# Written problem 1
Can you write out, word for word, the passage of the essay on court packing that opens with the words containing "Think about it." and closes with "to sixteen justices."?
# Written problem 2
How might the essay on court packing go on after its final sentence? Write the next part of it.

# Quoted text
▶
You may think I’m dreadfully cynical for what I’m about to say, and in this case you’d be right.
When I hear politicians and those who parrot them (both those who are paid to do so and those who happily do it for free) talk about the rulings of the rulings of the courts, I have grown accustomed to hearing certain words and phrases used. These words and phrases have nothing to do with legal analysis or jurisprudence. They are mere politispeak, sometimes uttered with great and solemn admiration and other times with sound and fury.
I will define two of them for you below:
A “judge who faithfully interprets the law” and does so “without a political agenda” is a jurist who has rendered a decision with which the speaker agrees.
An “activist judge” or a judge who “legislates from the bench” is a judge who has rendered a decision with which the speaker disagrees.
It really is just that simple. I have often discovered that people who use such terms have not read the judicial opinion which they are lauding or decrying, but that doesn’t stop them from having very big feelings about it.
Lately I’ve heard more and more people think we need to add a few seats to the Supreme Court of the United States so that it can accommodate more “judges who faithfully interpret the law.” This is more colloquially known as court packing. It has been discussed by progressives of late because of the three Supreme Court justices appointed by former President Trump over the course of his term. The Court needs more liberal justices, they maintain, to balance things out.
It is an absolutely terrible idea. Let me tell you why.
The Supreme Court of the United States was formed in 1790. Since 1869, the Court has had nine justices. But between 1790 and 1869 that number changed six times. That probably surprises a lot of you, but it’s true. So, nine justices is not a hard and fast number, hallowed and unchanged since the dawn of the Republic. There is nothing particularly special about it.
I don’t think that the Court should stick with nine justices because nine is some kind of magic number. I think that because I don’t want the Supreme Court to become a political football, nor do I want it to become subject to the whim of politicians or even voters.
Think about it. Let us suppose that we add four new seats to the SCOTUS, all of them filled by reliable liberals, so that the progressives have a slight edge and things are balanced out in the way they want them balanced out. Okay then. Enter our next Republican president, whenever he or she may take office, and a Republican controlled Congress. What was good for the goose will be good for the gander, and with the policy precedent in place, three new justices are added to the Court, all of them faithful devotees of the Federalist Society. Now the Court has gone from nine to sixteen justices.
◀
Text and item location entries
▶
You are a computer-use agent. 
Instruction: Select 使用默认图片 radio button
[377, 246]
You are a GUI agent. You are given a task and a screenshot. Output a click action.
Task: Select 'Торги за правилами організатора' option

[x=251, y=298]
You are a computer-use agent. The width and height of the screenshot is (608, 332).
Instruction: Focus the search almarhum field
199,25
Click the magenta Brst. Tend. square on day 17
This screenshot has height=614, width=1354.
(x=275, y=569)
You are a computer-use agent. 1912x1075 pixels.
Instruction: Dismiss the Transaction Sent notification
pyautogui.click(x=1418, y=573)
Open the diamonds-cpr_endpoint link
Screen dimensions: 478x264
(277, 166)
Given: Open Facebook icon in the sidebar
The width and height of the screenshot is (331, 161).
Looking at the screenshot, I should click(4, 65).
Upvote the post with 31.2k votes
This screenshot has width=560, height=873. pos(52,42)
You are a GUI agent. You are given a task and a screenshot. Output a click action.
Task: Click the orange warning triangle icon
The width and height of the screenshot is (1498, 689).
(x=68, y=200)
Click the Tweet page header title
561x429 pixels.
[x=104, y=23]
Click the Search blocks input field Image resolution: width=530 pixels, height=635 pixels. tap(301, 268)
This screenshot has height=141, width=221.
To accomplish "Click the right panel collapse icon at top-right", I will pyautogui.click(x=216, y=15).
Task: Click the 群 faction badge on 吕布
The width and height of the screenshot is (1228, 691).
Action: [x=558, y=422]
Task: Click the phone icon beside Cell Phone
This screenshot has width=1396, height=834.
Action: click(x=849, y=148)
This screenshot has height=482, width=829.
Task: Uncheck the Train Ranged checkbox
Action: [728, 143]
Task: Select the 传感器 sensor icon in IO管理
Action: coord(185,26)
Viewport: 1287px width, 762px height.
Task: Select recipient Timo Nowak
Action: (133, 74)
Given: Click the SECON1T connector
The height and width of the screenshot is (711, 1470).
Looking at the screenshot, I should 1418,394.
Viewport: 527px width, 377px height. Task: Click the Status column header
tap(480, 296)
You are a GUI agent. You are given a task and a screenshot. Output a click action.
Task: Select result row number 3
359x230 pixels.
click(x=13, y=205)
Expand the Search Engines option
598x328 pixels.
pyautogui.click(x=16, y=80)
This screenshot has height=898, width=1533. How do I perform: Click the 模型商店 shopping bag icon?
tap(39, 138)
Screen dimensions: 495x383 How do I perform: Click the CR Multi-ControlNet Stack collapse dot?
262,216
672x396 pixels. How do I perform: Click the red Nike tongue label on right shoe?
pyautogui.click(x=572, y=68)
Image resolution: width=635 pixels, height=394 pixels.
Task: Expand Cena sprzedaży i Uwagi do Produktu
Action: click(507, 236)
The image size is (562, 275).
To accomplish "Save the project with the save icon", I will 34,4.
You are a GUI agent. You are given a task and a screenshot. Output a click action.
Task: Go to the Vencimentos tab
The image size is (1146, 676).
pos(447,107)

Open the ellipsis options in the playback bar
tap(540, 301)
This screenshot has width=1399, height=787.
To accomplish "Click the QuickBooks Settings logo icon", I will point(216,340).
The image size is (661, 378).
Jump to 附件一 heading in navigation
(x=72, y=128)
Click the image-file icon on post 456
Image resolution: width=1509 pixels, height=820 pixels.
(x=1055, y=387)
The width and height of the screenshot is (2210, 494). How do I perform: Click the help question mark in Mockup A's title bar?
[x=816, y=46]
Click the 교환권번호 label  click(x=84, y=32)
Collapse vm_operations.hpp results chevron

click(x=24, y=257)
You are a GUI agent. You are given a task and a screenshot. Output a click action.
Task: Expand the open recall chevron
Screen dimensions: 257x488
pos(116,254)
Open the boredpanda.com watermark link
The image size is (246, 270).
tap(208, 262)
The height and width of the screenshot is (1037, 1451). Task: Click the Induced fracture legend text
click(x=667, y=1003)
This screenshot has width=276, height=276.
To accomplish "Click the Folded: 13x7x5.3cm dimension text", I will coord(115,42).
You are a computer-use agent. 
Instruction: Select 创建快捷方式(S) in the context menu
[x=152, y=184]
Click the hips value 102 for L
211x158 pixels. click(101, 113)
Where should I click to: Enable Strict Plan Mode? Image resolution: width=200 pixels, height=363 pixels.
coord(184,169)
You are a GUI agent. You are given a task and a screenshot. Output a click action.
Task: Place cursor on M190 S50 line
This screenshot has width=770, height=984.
◀
# Answer 1
Think about it. Let us suppose that we add four new seats to the SCOTUS, all of them filled by reliable liberals, so that the progressives have a slight edge and things are balanced out in the way they want them balanced out. Okay then. Enter our next Republican president, whenever he or she may take office, and a Republican controlled Congress. What was good for the goose will be good for the gander, and with the policy precedent in place, three new justices are added to the Court, all of them faithful devotees of the Federalist Society. Now the Court has gone from nine to sixteen justices.

# Answer 2
And who knows? Maybe more will be added the next time the Democrats are in power. Or maybe they’ll eliminate the seats added by Republicans, who will add them back next time they can.
The number of seats on the SCOTUS will just change every few years subject to the political whims of the politicians who happen to be on top at the moment. Where would it end?
Or maybe things will go a different way. Perhaps once the four new progressives justices are appointed, Republicans in Congress will vote to make SCOTUS justices elected officials voted upon every four years the same way we vote for president. People complain about how SCOTUS justices have power without being unelected. But what if they were? Would that put a check on judicial tyranny?
Well, “judicial tyranny” is another one of those polispeak phrases that has nothing to do with legal analysis or jurisprudence, and it’s a particularly stupid one at that. The Dixiecrats of yesteryear believed that Brown v. Board of Education, the SCOTUS decision that racially integrated America’s schools, was judicial tyranny. Should they have not had to live with it simply because they didn’t want to?
And what if the justices on the Warren Court, who handed down the decision, had been subject to election? That decision was controversial enough in its time that they all could have been replaced by voters with different justices who would have reinstated segregation.
Just because a lot of people want to do something really awful doesn’t mean they should be legally allowed to do it, and stopping that from happening is part of the reason we have the judiciary. And that judiciary should absolutely not be subject to constant political manipulation.
If we open up the door to court packing, that’s what we’ll have. I am sure we’ll wish we hadn’t, even those of us who, at least right now, think it’s a good idea.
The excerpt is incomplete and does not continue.